Wednesday 12 November 2014

What is Short Selling?

In my experience, the process of short selling securities (making money from the security in question falling in price) tends to be a pretty contentious issue around bulletin boards for popular mid to small capped UK listed stocks.


In part this will be because we all have an inherent desire to find anyone but ourselves to blame when we make an investment mistake and often short sellers of the securities in question take the brunt of this.


I should make my stand point clear here and say that I have no issue with the actual process of short selling, but I do have a particular dislike for coordinated short selling attacks based on lies, which I feel aren't as widely dismissed by the investment community as "pump and dump" market manipulation is - see Quindell plc for an example of a great company that's been trashed by coordinating short sellers.


Now, there are actually many different ways in which you can effectively bet on markets falling in price - Spread bets, Contracts for difference, etc.


How the short selling of shares works:


The easiest way to look at this is to reverse a usual share transaction (excluding commissions, tax, etc):


Let's assume that you purchased an asset for £100 and sold it for £1,000. 

- Profit = £900


Now, we'll turn this around and sell our asset for £1,000 and then buy it back at a price of £100.

- Profit = £900


More specifically, it works like this:


                        Hedge Fund                             1,000 Shares                          Pension Fund 
                                 or        <------------------------------------------------------          or 
                      Asset Manager ------------------------------------------------------> Large Bank 
                                                                         




1. I  borrow some shares, for a small fee, normally from a pension fund, because they have lots of shares that just sit around doing not a lot. 

- By allowing shares to be shorted the pension fund can make a little bit of money effectively risk free.


2. I sell the borrowed shares into the market.

- E.G. I sell 1,000 shares (in a company of your choice) at £20 per share.


3. I buy back the borrowed shares.

- E.G. They're bought back for £10 per share.

Profit = £10*1,000 =£10,000 (excluding the pension fund's fee).


4. Return the shares to the pension fund.


Naked Short Selling:


This is the process of utilising the settlement delay on trading contracts, to make up for the fact that you're selling shares into the market that you haven't been able to borrow from anyone - it's an uncovered bet effectively.


Dangers:


The biggest danger with short selling shares is that you may not be able to repurchase them in the market if the position begins to go against you.
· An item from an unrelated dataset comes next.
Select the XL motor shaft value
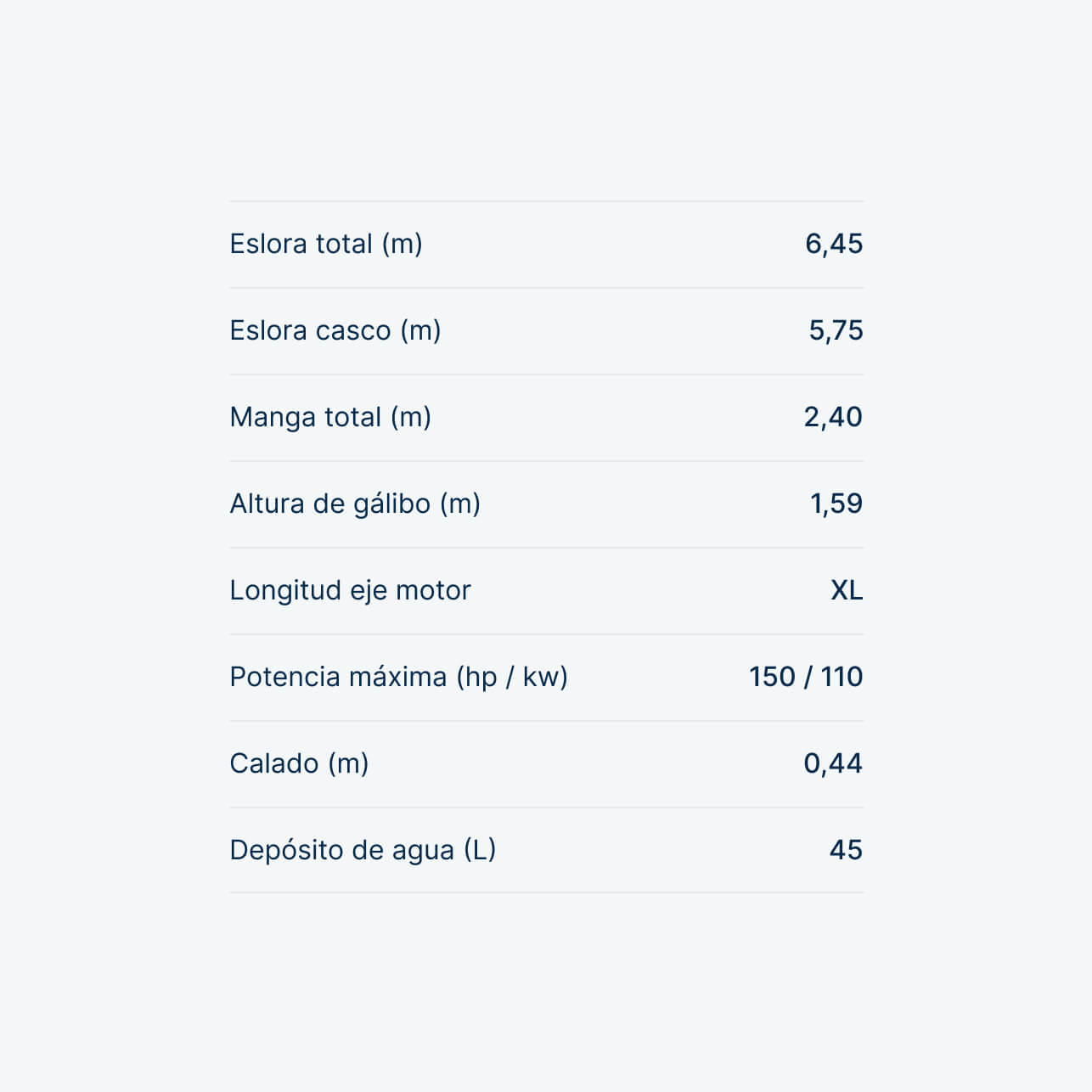Viewport: 1092px width, 1092px height. click(847, 590)
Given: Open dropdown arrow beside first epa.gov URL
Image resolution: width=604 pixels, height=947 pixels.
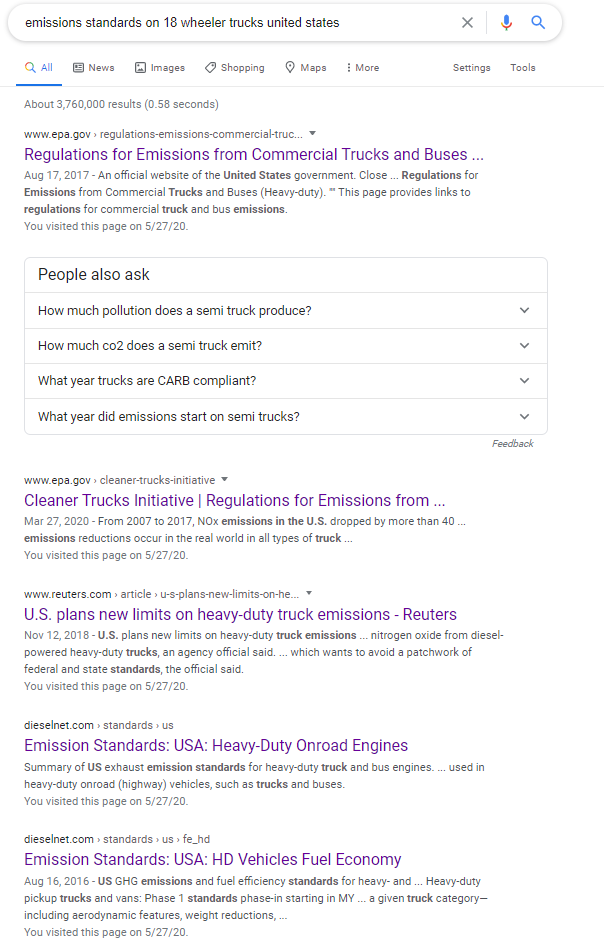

This is known as a short/bear squeeze and can be pretty devastating, as you can lose a vast amount more than the long equivalent of the position (someone buying shares only has a maximum risk of 100%, while short sellers can risk more than this if the price rises more than 100%).


Banning Short Selling:


Regularly, people call for the banning of short selling and in 2011 four European countries did implement this temporarily regarding the stocks of major banks, but in reality this didn't work for a couple of reasons:


- A ban needs to be pretty much global or the hedge fund just move to jurisdictions where they can legally short sell.


- Also, without the ability to short sell, you suffer from a very large component of the hedging tools available to funds disappearing instantly.


- It would really need to be done on all forms of short selling (via derivatives), not just the short selling of shares.


- Banning short selling is also just inherently silly, because if a share price is falling then it's going to fall anyway - bad business practices cause falling share prices. However more importantly than this, if you remove a very large aspect of the stock markets then you're going to reduce the total amount of trades and thereby increase market volatility.


- In order for a ban to be effective it has to cover all stocks, not just sector specific ones, or it just moves short selling pressure elsewhere.


Enjoy,

The Masked Stock Trader.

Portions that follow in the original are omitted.